Would you please write out the records below exactly as they appear?

═══ Data to use

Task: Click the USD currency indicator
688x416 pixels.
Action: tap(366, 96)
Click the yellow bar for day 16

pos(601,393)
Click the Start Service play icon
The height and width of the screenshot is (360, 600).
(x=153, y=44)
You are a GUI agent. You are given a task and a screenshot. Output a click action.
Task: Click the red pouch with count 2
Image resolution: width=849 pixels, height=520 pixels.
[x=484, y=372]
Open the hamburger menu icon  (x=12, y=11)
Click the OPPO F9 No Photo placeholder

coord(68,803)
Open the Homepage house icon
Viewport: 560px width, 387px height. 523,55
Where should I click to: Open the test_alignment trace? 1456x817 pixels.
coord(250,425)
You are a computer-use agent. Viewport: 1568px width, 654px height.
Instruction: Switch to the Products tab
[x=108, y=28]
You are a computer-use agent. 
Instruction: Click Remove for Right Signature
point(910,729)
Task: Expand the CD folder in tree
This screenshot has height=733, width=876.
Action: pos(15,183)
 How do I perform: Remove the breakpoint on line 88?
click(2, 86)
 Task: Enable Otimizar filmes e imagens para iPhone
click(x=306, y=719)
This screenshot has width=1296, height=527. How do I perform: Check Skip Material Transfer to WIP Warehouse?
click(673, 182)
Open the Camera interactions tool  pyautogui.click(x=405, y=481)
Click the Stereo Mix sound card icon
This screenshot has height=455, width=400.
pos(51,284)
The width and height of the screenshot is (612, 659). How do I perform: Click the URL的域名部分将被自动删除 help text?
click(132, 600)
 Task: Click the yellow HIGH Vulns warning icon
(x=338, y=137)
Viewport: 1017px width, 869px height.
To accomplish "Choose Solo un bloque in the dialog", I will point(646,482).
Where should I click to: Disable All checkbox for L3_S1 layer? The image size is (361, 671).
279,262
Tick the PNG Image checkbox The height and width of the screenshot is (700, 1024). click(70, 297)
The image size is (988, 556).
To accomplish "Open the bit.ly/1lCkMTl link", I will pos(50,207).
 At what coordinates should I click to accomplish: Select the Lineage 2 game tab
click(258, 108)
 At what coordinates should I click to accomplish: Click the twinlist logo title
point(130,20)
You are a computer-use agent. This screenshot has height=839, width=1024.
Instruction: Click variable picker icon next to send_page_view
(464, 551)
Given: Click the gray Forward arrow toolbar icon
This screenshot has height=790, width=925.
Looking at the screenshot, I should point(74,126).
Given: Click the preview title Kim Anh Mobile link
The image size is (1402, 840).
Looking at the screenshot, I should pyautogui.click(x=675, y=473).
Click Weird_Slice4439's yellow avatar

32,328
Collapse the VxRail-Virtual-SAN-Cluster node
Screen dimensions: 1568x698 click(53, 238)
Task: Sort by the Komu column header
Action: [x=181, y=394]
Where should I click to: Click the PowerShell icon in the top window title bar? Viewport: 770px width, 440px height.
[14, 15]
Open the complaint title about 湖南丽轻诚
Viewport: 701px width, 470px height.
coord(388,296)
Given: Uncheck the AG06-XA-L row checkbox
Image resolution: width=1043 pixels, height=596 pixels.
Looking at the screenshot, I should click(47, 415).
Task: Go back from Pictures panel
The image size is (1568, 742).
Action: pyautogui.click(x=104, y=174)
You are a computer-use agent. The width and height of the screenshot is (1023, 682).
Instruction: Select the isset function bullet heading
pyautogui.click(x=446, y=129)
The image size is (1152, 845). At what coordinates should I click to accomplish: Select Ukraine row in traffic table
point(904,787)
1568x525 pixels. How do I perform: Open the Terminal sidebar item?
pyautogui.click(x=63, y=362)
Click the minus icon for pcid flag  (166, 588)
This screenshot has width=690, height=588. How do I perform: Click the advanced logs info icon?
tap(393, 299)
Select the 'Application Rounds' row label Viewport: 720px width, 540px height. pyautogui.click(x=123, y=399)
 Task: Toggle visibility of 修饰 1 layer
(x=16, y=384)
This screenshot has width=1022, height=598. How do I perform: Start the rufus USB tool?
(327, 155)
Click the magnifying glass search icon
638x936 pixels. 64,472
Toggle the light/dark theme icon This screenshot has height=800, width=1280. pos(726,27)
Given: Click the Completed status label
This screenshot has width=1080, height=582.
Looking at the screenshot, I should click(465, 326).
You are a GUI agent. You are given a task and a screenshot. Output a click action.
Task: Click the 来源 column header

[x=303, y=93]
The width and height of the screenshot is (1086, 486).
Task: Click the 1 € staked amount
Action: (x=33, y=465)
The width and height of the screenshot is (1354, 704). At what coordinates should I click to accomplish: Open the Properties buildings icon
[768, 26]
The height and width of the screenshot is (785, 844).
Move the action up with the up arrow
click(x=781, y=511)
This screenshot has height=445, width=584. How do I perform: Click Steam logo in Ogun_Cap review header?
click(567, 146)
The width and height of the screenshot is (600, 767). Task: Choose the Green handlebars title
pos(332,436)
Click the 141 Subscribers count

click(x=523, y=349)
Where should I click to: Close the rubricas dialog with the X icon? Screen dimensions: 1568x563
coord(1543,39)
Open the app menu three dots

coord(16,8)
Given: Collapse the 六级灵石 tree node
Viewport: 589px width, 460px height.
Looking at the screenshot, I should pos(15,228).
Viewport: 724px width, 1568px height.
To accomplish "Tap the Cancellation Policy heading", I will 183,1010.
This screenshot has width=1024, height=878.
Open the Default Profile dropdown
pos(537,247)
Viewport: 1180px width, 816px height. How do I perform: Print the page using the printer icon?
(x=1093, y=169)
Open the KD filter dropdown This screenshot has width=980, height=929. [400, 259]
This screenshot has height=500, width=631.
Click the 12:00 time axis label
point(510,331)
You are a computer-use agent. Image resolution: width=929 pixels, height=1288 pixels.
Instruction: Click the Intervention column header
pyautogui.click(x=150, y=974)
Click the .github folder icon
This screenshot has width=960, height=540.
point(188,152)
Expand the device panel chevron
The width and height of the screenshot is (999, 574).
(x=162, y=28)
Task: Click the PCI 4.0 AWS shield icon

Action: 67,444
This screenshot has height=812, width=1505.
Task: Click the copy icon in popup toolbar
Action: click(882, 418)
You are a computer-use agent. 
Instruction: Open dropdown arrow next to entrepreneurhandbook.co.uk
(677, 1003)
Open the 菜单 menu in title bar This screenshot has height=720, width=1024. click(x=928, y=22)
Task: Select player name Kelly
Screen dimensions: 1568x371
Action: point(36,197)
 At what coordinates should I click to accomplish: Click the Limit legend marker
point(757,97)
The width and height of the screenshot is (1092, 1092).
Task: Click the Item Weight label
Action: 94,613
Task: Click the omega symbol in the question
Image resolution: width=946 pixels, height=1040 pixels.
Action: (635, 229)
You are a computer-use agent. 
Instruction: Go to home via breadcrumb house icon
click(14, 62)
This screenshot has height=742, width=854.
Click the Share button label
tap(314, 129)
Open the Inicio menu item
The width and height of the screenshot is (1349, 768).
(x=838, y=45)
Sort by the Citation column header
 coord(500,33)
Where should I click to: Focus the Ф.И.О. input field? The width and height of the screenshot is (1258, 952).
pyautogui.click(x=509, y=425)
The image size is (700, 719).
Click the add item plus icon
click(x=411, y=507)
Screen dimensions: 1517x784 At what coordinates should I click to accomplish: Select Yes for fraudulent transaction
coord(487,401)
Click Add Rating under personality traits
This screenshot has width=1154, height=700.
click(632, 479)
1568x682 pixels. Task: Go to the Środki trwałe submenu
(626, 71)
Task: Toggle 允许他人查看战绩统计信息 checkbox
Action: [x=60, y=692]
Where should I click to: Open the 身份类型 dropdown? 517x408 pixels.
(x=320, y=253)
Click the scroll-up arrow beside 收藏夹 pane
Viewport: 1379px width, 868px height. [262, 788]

══════

-- Response box --
Task: Click the USD currency indicator
688x416 pixels.
Action: tap(366, 96)
Click the yellow bar for day 16

pos(601,393)
Click the Start Service play icon
The height and width of the screenshot is (360, 600).
(x=153, y=44)
You are a GUI agent. You are given a task and a screenshot. Output a click action.
Task: Click the red pouch with count 2
Image resolution: width=849 pixels, height=520 pixels.
[x=484, y=372]
Open the hamburger menu icon  (x=12, y=11)
Click the OPPO F9 No Photo placeholder

coord(68,803)
Open the Homepage house icon
Viewport: 560px width, 387px height. 523,55
Where should I click to: Open the test_alignment trace? 1456x817 pixels.
coord(250,425)
You are a computer-use agent. Viewport: 1568px width, 654px height.
Instruction: Switch to the Products tab
[x=108, y=28]
You are a computer-use agent. 
Instruction: Click Remove for Right Signature
point(910,729)
Task: Expand the CD folder in tree
This screenshot has height=733, width=876.
Action: pos(15,183)
 How do I perform: Remove the breakpoint on line 88?
click(2, 86)
 Task: Enable Otimizar filmes e imagens para iPhone
click(x=306, y=719)
This screenshot has width=1296, height=527. How do I perform: Check Skip Material Transfer to WIP Warehouse?
click(673, 182)
Open the Camera interactions tool  pyautogui.click(x=405, y=481)
Click the Stereo Mix sound card icon
This screenshot has height=455, width=400.
pos(51,284)
The width and height of the screenshot is (612, 659). How do I perform: Click the URL的域名部分将被自动删除 help text?
click(132, 600)
 Task: Click the yellow HIGH Vulns warning icon
(x=338, y=137)
Viewport: 1017px width, 869px height.
To accomplish "Choose Solo un bloque in the dialog", I will point(646,482).
Where should I click to: Disable All checkbox for L3_S1 layer? The image size is (361, 671).
279,262
Tick the PNG Image checkbox The height and width of the screenshot is (700, 1024). click(70, 297)
The image size is (988, 556).
To accomplish "Open the bit.ly/1lCkMTl link", I will pos(50,207).
 At what coordinates should I click to accomplish: Select the Lineage 2 game tab
click(258, 108)
 At what coordinates should I click to accomplish: Click the twinlist logo title
point(130,20)
You are a computer-use agent. This screenshot has height=839, width=1024.
Instruction: Click variable picker icon next to send_page_view
(464, 551)
Given: Click the gray Forward arrow toolbar icon
This screenshot has height=790, width=925.
Looking at the screenshot, I should point(74,126).
Given: Click the preview title Kim Anh Mobile link
The image size is (1402, 840).
Looking at the screenshot, I should pyautogui.click(x=675, y=473).
Click Weird_Slice4439's yellow avatar

32,328
Collapse the VxRail-Virtual-SAN-Cluster node
Screen dimensions: 1568x698 click(53, 238)
Task: Sort by the Komu column header
Action: [x=181, y=394]
Where should I click to: Click the PowerShell icon in the top window title bar? Viewport: 770px width, 440px height.
[14, 15]
Open the complaint title about 湖南丽轻诚
Viewport: 701px width, 470px height.
coord(388,296)
Given: Uncheck the AG06-XA-L row checkbox
Image resolution: width=1043 pixels, height=596 pixels.
Looking at the screenshot, I should click(47, 415).
Task: Go back from Pictures panel
The image size is (1568, 742).
Action: pyautogui.click(x=104, y=174)
You are a computer-use agent. The width and height of the screenshot is (1023, 682).
Instruction: Select the isset function bullet heading
pyautogui.click(x=446, y=129)
The image size is (1152, 845). At what coordinates should I click to accomplish: Select Ukraine row in traffic table
point(904,787)
1568x525 pixels. How do I perform: Open the Terminal sidebar item?
pyautogui.click(x=63, y=362)
Click the minus icon for pcid flag  (166, 588)
This screenshot has width=690, height=588. How do I perform: Click the advanced logs info icon?
tap(393, 299)
Select the 'Application Rounds' row label Viewport: 720px width, 540px height. pyautogui.click(x=123, y=399)
 Task: Toggle visibility of 修饰 1 layer
(x=16, y=384)
This screenshot has width=1022, height=598. How do I perform: Start the rufus USB tool?
(327, 155)
Click the magnifying glass search icon
638x936 pixels. 64,472
Toggle the light/dark theme icon This screenshot has height=800, width=1280. pos(726,27)
Given: Click the Completed status label
This screenshot has width=1080, height=582.
Looking at the screenshot, I should click(465, 326).
You are a GUI agent. You are given a task and a screenshot. Output a click action.
Task: Click the 来源 column header

[x=303, y=93]
The width and height of the screenshot is (1086, 486).
Task: Click the 1 € staked amount
Action: (x=33, y=465)
The width and height of the screenshot is (1354, 704). At what coordinates should I click to accomplish: Open the Properties buildings icon
[768, 26]
The height and width of the screenshot is (785, 844).
Move the action up with the up arrow
click(x=781, y=511)
This screenshot has height=445, width=584. How do I perform: Click Steam logo in Ogun_Cap review header?
click(567, 146)
The width and height of the screenshot is (600, 767). Task: Choose the Green handlebars title
pos(332,436)
Click the 141 Subscribers count

click(x=523, y=349)
Where should I click to: Close the rubricas dialog with the X icon? Screen dimensions: 1568x563
coord(1543,39)
Open the app menu three dots

coord(16,8)
Given: Collapse the 六级灵石 tree node
Viewport: 589px width, 460px height.
Looking at the screenshot, I should pos(15,228).
Viewport: 724px width, 1568px height.
To accomplish "Tap the Cancellation Policy heading", I will 183,1010.
This screenshot has width=1024, height=878.
Open the Default Profile dropdown
pos(537,247)
Viewport: 1180px width, 816px height. How do I perform: Print the page using the printer icon?
(x=1093, y=169)
Open the KD filter dropdown This screenshot has width=980, height=929. [400, 259]
This screenshot has height=500, width=631.
Click the 12:00 time axis label
point(510,331)
You are a computer-use agent. Image resolution: width=929 pixels, height=1288 pixels.
Instruction: Click the Intervention column header
pyautogui.click(x=150, y=974)
Click the .github folder icon
This screenshot has width=960, height=540.
point(188,152)
Expand the device panel chevron
The width and height of the screenshot is (999, 574).
(x=162, y=28)
Task: Click the PCI 4.0 AWS shield icon

Action: 67,444
This screenshot has height=812, width=1505.
Task: Click the copy icon in popup toolbar
Action: click(882, 418)
You are a computer-use agent. 
Instruction: Open dropdown arrow next to entrepreneurhandbook.co.uk
(677, 1003)
Open the 菜单 menu in title bar This screenshot has height=720, width=1024. click(x=928, y=22)
Task: Select player name Kelly
Screen dimensions: 1568x371
Action: point(36,197)
 At what coordinates should I click to accomplish: Click the Limit legend marker
point(757,97)
The width and height of the screenshot is (1092, 1092).
Task: Click the Item Weight label
Action: 94,613
Task: Click the omega symbol in the question
Image resolution: width=946 pixels, height=1040 pixels.
Action: (635, 229)
You are a computer-use agent. 
Instruction: Go to home via breadcrumb house icon
click(14, 62)
This screenshot has height=742, width=854.
Click the Share button label
tap(314, 129)
Open the Inicio menu item
The width and height of the screenshot is (1349, 768).
(x=838, y=45)
Sort by the Citation column header
 coord(500,33)
Where should I click to: Focus the Ф.И.О. input field? The width and height of the screenshot is (1258, 952).
pyautogui.click(x=509, y=425)
The image size is (700, 719).
Click the add item plus icon
click(x=411, y=507)
Screen dimensions: 1517x784 At what coordinates should I click to accomplish: Select Yes for fraudulent transaction
coord(487,401)
Click Add Rating under personality traits
This screenshot has width=1154, height=700.
click(632, 479)
1568x682 pixels. Task: Go to the Środki trwałe submenu
(626, 71)
Task: Toggle 允许他人查看战绩统计信息 checkbox
Action: [x=60, y=692]
Where should I click to: Open the 身份类型 dropdown? 517x408 pixels.
(x=320, y=253)
Click the scroll-up arrow beside 收藏夹 pane
Viewport: 1379px width, 868px height. [262, 788]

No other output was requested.